In the text about the Native Justice Coalition's projects:
(a) Which past program does it name alongside the Healing Stories program?
(b) How long is the film that a panel discussion will follow?
(c) On which people did the commission in "Dawnland" investigate the impact of Maine's child welfare practices?

**Document:**
================================

The Native Justice Coalition engages in various special projects & initiatives with our community partners. Often, these are related to our main program areas such as the Healing Stories program or past programs such as the Harm Reduction Program. These also link to issues such as Native-led racial justice, treaty rights, land back, food sovereignty, and decolonization.
If you are interested in partnering or collaborating with us please contact us. Below are some of our current initiatives and past projects!
“The 54-minute film will be followed by a panel discussion with several members of the Native American community whose families have been directly impacted by forced removal of Native American children to so-called “boarding schools.”.
“Dawnland” tells the story of Indigenous child removal in the U.S. and the nation’s first-ever government-endorsed truth and reconciliation commission, which investigated the devastating impact of Maine’s child welfare practices on the Wabanaki people.”
– Film screening, panel discussion slated on Native American ‘boarding schools’
Documentaries & Films
The Native Justice Coalition has a variety of documentaries and films that we screen at our events! In the past, we have collaborated with our community partners to host virtual and in-person events. We are creative with approaches and how these films connect with our work.

================================

**Provided data:**
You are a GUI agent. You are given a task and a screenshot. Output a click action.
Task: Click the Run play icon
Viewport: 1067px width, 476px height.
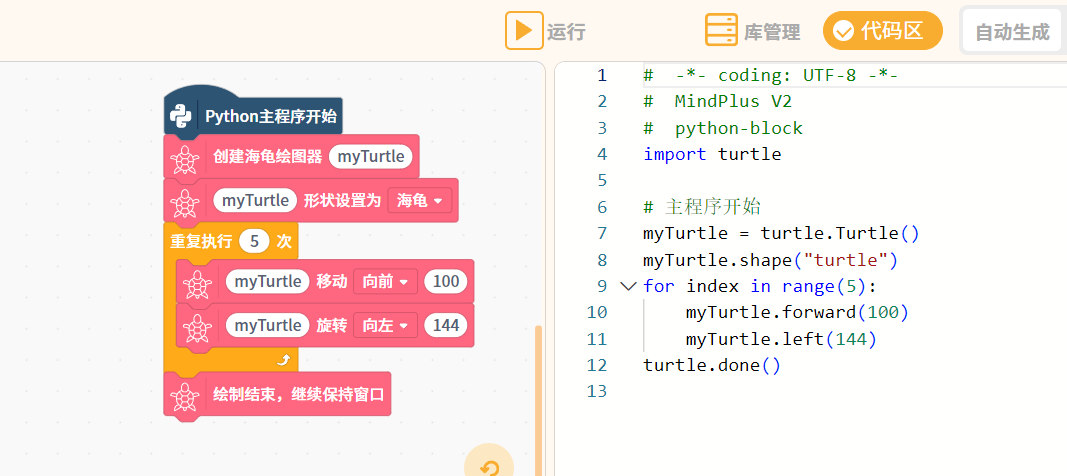tap(524, 31)
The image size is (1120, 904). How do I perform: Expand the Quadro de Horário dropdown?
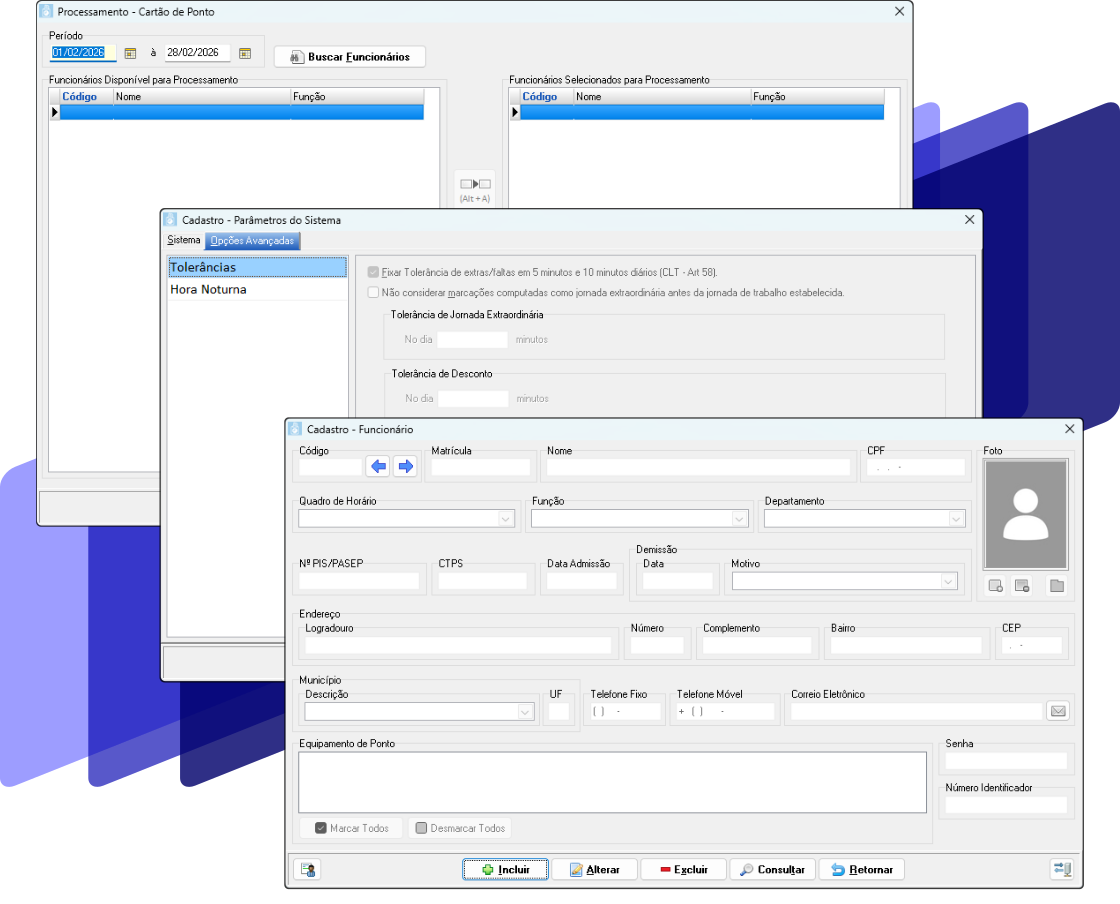(x=506, y=518)
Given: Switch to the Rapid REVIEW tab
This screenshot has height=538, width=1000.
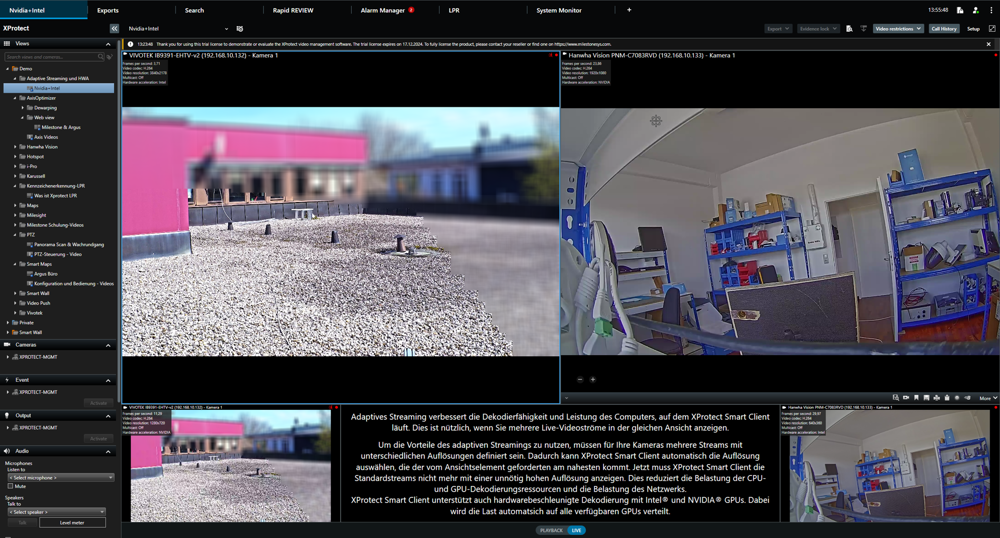Looking at the screenshot, I should (293, 10).
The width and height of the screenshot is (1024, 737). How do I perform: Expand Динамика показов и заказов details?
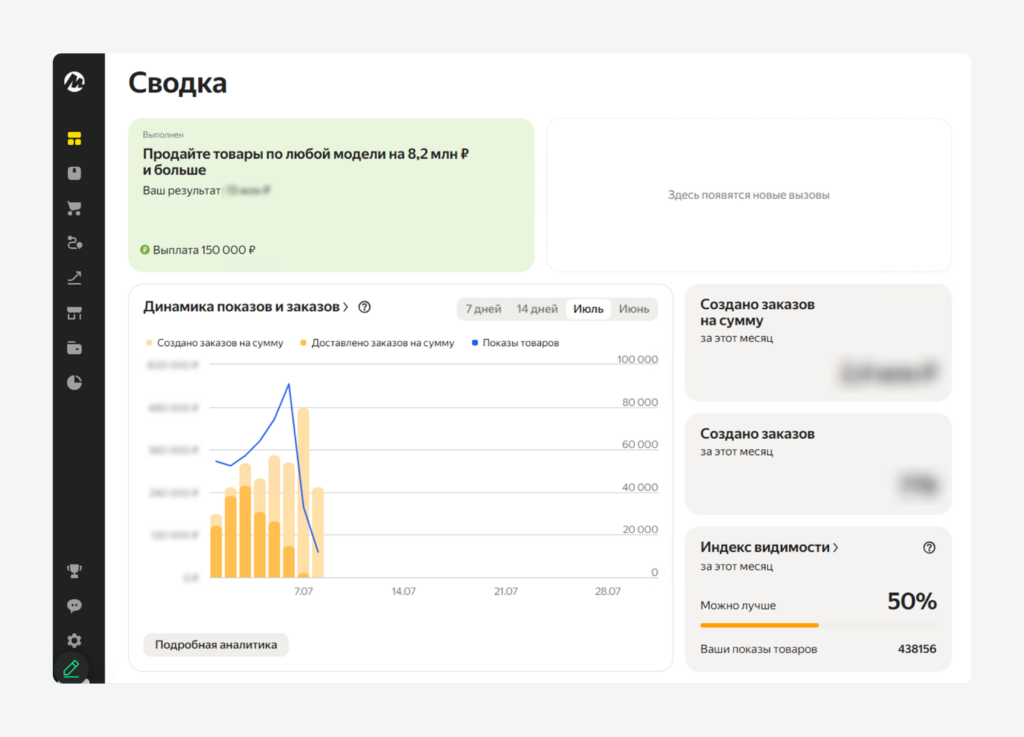point(244,307)
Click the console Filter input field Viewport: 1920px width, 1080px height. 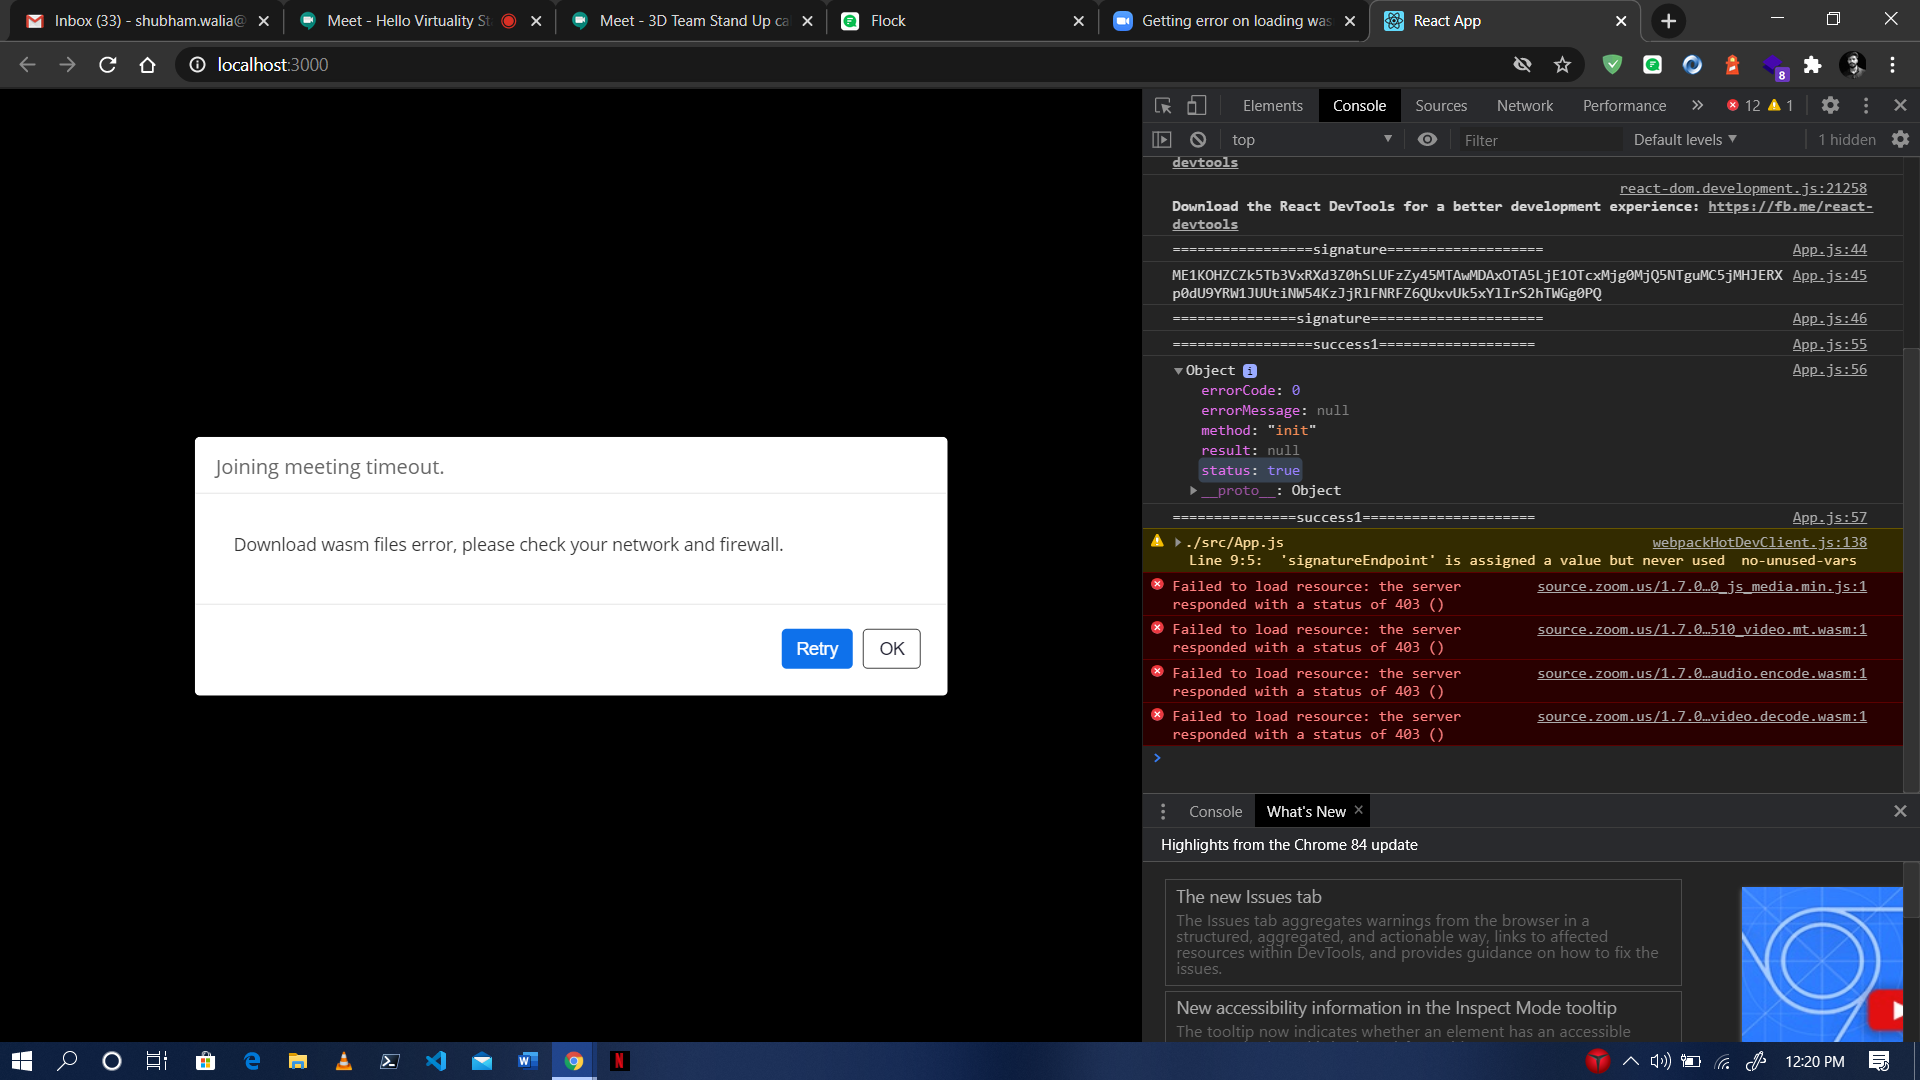click(x=1538, y=141)
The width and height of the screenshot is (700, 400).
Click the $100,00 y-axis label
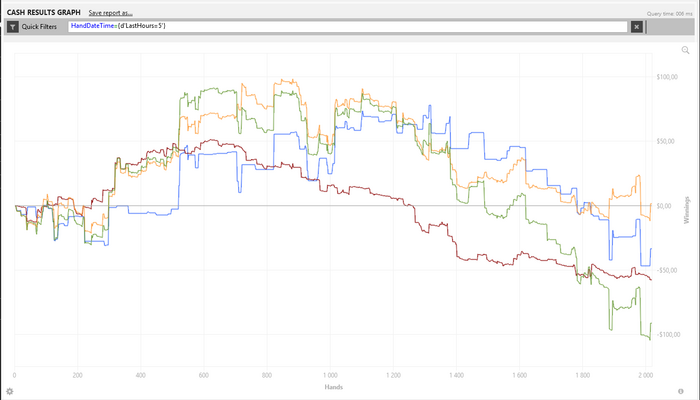(x=667, y=77)
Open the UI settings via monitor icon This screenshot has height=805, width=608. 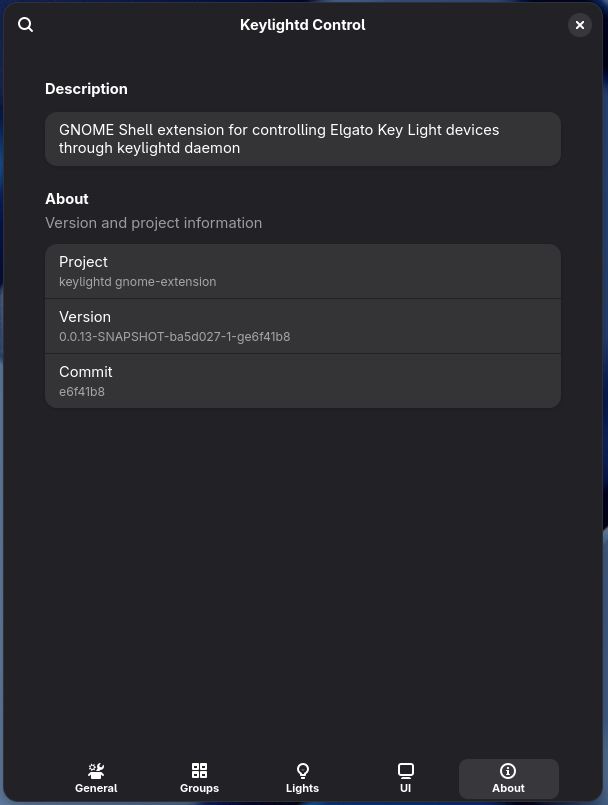tap(405, 770)
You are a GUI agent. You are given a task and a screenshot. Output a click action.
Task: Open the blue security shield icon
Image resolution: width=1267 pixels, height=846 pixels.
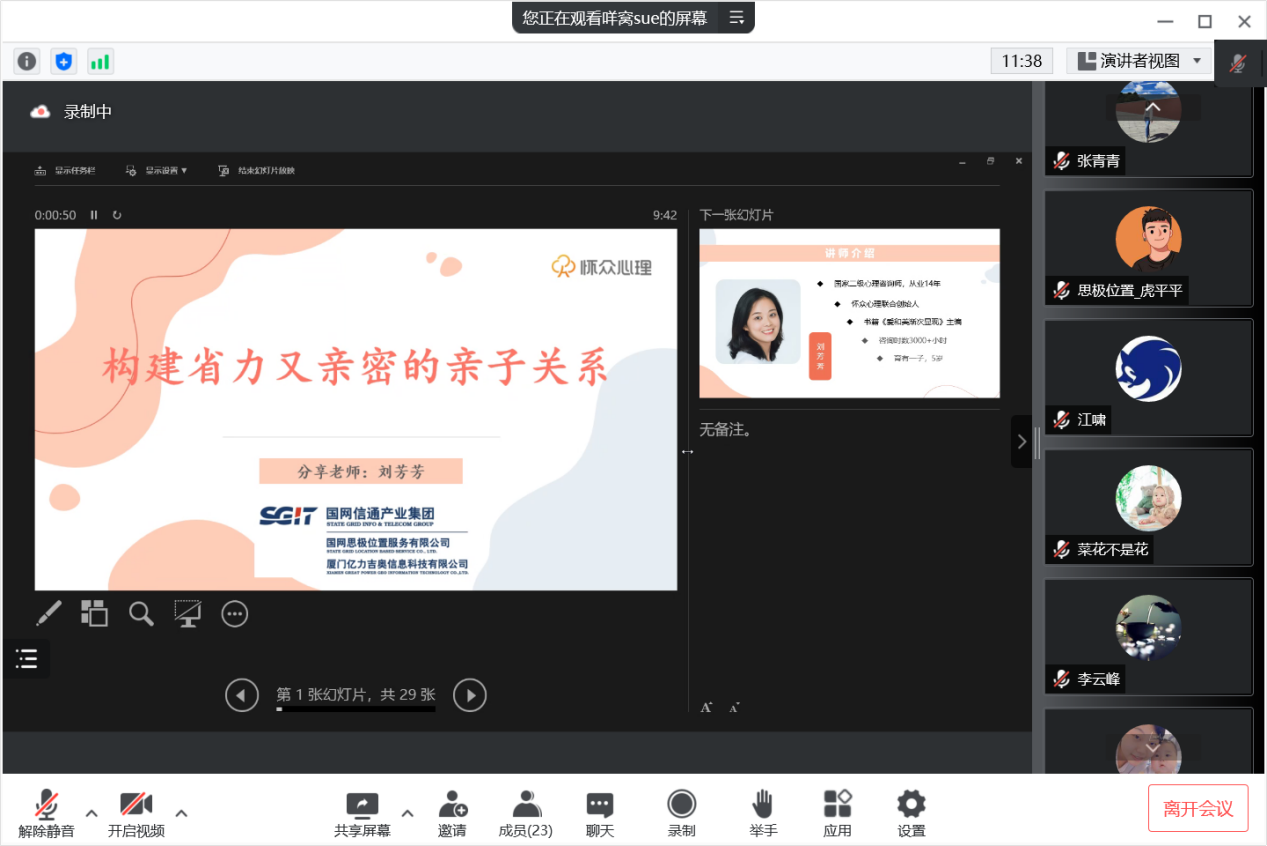[x=64, y=61]
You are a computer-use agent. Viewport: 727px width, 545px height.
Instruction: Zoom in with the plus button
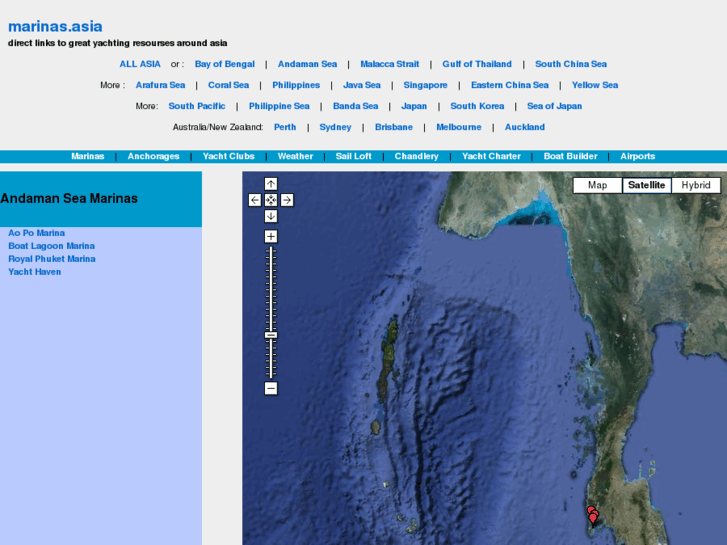point(270,237)
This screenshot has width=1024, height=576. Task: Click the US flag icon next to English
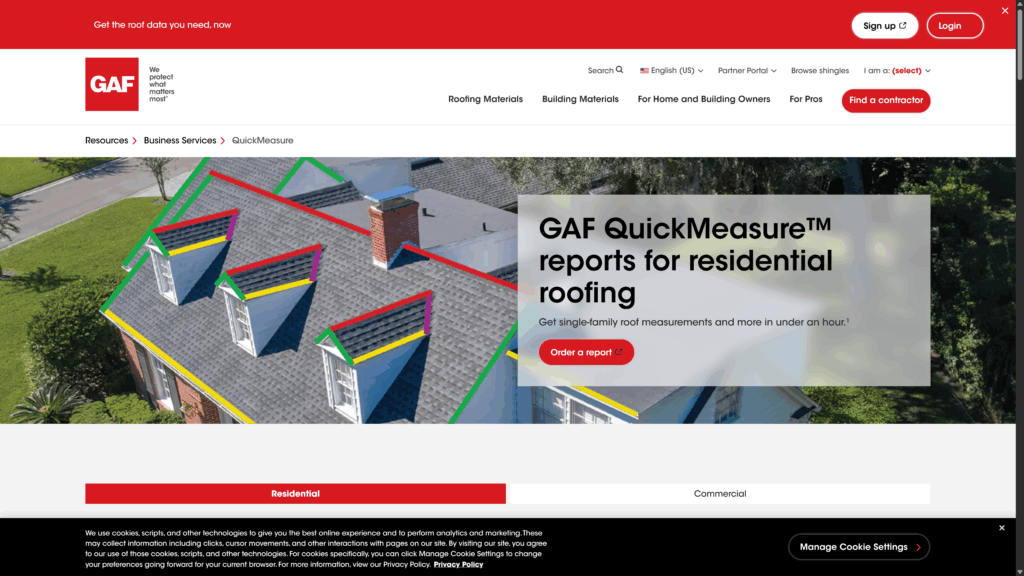pyautogui.click(x=645, y=70)
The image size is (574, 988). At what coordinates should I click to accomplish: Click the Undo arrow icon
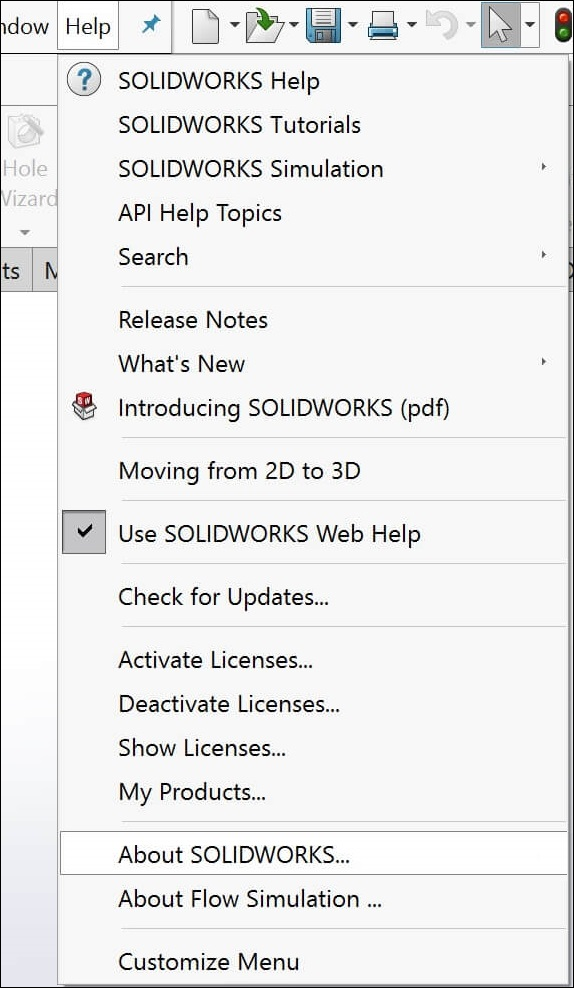pos(442,25)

================================

**Solution below:**
(a) The Harm Reduction Program
(b) 54 minutes
(c) The Wabanaki people